**Passage for review**
-- -- --
Mr. Ingersoll, rebuffed by the President, then made a personal explanation, alleging specifically that Mr. Webster had made an unlawful use of the secret service money, that he had employed it to corrupt the press, and that he was a defaulter. Mr. Ashmun of Massachusetts replied with great bitterness, and the charges were referred to a committee. It appeared, on investigation, that Mr. Webster had been extremely careless in his accounts, and had delayed in making them up and in rendering vouchers, faults to which he was naturally prone; but it also appeared that the money had been properly spent, that the accounts had ultimately been made up, and that there was no evidence of improper use. The committee's report was laid upon the table, the charges came to nothing, and Mr. Ingersoll was left in a very unpleasant position with regard to the manner in which he had obtained his information from the State Department. The affair is of interest now merely as showing how deeply rooted was Mr. Webster's habitual carelessness in money matters, even when it was liable to expose him to very grave imputations, and what a very dangerous man he was to arouse and put on the defensive.
Mr. Webster was absent when the intrigue and scheming of Mr. Polk culminated in war with Mexico, and so his vote was not given either for or against it. He opposed the volunteer system as a mongrel contrivance, and resisted it as he had the conscription bill in the war of 1812, as unconstitutional. He also opposed the continued prosecution of the war, and, when it drew toward a close, was most earnest against the acquisition of new territory. In the summer of 1847 he made an extended tour through the Southern States, and was received there, as he had been in the West, with every expression of interest and admiration.
-- -- --
**What the task asks**
In the passage on Mr. Webster, what did the committee's investigation find about how the secret service money had been spent?

**Information supplied**
-- -- --
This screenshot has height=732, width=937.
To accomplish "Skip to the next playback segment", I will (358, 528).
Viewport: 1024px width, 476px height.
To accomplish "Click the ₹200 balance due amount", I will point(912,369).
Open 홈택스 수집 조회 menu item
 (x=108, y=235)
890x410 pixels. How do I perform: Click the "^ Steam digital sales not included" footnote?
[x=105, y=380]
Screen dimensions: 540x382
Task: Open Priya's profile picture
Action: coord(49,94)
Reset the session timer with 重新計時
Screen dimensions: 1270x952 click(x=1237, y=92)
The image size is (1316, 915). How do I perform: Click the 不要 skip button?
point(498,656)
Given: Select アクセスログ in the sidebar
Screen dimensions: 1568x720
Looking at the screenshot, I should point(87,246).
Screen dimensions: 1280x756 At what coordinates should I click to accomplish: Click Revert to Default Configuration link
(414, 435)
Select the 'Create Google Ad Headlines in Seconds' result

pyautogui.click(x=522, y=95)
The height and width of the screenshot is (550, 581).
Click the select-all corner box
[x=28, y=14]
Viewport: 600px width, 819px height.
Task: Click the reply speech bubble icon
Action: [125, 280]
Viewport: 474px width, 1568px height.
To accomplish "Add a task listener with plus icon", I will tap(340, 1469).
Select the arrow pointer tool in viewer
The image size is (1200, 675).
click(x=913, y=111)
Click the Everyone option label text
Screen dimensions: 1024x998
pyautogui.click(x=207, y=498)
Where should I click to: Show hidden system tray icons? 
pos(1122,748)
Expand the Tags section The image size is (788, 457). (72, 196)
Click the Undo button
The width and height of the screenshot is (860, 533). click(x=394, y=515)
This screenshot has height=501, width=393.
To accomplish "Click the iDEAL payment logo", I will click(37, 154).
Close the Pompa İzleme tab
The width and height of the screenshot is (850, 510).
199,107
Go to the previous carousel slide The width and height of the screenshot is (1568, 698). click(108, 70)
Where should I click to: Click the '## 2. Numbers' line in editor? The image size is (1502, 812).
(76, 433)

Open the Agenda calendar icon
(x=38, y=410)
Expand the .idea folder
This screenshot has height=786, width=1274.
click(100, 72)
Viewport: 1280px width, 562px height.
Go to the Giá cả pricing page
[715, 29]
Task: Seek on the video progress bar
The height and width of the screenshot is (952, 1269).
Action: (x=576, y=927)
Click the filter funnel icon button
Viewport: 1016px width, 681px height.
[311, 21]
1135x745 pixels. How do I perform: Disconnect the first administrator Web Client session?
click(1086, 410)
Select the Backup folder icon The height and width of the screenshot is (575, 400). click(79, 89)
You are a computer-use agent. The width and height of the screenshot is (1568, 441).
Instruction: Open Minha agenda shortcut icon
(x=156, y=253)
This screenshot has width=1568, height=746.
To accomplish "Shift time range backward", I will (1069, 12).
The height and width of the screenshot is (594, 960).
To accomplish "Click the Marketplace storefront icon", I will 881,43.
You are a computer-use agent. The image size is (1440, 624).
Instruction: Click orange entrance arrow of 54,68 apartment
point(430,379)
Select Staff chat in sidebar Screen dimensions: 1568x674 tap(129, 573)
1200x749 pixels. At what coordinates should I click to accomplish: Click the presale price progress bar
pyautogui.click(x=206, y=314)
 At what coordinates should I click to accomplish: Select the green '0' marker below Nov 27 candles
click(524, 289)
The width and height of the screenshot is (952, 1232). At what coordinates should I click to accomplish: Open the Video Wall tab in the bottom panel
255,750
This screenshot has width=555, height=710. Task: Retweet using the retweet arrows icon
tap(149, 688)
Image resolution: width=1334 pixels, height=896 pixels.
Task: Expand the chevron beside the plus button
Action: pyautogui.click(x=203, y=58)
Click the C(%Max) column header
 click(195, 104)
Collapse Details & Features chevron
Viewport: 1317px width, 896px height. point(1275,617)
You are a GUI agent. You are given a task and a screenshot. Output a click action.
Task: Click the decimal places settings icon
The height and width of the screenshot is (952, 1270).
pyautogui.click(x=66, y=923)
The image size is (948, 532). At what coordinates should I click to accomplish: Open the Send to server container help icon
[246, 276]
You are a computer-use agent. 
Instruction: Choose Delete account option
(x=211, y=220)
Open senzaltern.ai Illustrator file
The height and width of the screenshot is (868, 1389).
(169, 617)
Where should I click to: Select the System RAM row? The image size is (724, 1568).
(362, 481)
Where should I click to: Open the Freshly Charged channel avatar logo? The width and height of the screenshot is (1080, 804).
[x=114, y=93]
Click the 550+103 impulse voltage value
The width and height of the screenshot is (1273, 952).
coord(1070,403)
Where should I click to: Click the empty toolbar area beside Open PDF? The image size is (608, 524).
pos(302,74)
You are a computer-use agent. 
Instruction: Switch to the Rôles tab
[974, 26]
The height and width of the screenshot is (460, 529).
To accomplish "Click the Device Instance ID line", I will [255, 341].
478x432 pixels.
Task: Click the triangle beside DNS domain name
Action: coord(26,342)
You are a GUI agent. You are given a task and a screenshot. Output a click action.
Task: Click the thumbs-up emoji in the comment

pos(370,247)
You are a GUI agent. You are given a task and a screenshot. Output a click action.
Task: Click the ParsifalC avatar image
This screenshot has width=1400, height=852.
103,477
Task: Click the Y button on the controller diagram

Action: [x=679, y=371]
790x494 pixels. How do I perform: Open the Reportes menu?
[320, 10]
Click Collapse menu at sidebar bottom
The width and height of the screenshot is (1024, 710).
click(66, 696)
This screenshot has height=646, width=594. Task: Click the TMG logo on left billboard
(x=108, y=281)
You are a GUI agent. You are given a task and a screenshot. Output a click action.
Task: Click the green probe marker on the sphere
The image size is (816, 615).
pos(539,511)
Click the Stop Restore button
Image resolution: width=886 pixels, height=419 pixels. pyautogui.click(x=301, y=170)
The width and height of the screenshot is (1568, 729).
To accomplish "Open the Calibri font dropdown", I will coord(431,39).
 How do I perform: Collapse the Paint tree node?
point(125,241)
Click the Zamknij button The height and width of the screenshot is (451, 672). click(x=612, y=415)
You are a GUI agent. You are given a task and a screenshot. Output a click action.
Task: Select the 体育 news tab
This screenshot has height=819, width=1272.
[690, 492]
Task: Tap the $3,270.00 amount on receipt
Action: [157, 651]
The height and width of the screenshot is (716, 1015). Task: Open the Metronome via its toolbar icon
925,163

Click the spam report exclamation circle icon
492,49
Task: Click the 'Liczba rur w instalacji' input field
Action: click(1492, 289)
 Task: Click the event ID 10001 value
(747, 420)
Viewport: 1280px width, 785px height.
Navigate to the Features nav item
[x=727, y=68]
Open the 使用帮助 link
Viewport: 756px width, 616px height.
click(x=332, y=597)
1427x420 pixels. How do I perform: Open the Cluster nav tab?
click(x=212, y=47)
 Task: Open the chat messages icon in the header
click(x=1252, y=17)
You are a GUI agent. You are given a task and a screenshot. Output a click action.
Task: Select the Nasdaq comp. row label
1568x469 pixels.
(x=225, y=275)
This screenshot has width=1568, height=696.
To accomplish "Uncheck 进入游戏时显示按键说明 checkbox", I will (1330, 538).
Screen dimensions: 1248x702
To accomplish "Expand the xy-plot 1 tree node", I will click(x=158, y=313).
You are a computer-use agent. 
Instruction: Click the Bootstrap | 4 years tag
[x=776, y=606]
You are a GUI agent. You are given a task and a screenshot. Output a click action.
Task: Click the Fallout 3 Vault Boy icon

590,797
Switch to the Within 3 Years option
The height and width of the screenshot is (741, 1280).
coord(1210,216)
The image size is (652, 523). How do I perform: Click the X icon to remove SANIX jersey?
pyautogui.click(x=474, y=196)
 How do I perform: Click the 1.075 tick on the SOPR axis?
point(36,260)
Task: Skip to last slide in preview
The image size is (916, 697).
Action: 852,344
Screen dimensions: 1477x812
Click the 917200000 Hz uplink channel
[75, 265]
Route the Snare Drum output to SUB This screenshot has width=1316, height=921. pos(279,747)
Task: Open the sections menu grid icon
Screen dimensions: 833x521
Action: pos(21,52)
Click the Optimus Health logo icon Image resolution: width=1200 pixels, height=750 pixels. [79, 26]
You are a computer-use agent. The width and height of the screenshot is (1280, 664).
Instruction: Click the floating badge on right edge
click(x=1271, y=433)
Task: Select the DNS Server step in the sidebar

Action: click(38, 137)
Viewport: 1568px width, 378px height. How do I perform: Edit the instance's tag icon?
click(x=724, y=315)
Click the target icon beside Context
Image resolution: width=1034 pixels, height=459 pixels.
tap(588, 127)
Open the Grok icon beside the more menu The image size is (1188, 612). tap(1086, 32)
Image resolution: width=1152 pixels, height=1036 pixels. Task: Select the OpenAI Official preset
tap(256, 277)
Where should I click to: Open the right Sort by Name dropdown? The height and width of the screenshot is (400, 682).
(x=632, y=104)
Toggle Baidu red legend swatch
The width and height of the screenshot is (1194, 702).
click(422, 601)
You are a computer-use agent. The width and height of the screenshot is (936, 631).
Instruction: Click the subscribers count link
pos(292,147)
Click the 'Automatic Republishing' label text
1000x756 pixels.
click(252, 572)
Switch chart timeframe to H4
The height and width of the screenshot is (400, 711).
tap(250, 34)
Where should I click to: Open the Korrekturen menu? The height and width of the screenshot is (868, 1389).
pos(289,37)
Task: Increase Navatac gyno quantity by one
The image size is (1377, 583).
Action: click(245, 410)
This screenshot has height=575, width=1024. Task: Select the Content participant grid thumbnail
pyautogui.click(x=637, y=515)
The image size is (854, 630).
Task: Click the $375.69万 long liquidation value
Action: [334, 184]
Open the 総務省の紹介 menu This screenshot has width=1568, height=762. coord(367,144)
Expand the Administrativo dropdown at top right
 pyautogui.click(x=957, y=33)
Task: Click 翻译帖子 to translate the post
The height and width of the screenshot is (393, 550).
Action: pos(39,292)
-- -- --
**Exercise result**
The money had been properly spent, and there was no evidence of improper use.